Le visage du soldat prit un air plus que sérieux. Son regard plongeant dans celui d’Helgi :
– C’pas bon de mentir, jeune fille…
– Je ne mens pas. Mon père, c’est Baleygr.
Il serra les dents et semblait légèrement embarrassé. Il s’éclaircit la gorge.
– Tu vas faire quoi à Varangar exactement ?
– Le retrouver. Un membre de notre famille est décédé. Et les armes, vos gardes nous ont bien fait comprendre que la situation avait changé, alors… Je suppose que ça ne devrait pas poser de problème ?

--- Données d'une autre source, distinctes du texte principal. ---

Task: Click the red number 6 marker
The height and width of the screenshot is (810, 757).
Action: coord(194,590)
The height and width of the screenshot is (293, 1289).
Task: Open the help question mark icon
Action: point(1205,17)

Il attrapa un parchemin, se saisit d’une plume et commença à écrire. Il jeta un regard vers les deux garçons, restés silencieux.
– Eux ?
– Des amis de la famille. Ils m’accompagnent.
Il lui tendit le parchemin enroulé soigneusement.
– Si vous voyiez vraiment votre père. Dites-lui que le Jarl l’attend.
Elle fronça légèrement les sourcils mais hocha la tête.
Ils quittèrent alors le poste, retrouvèrent leur monture et se mirent en route.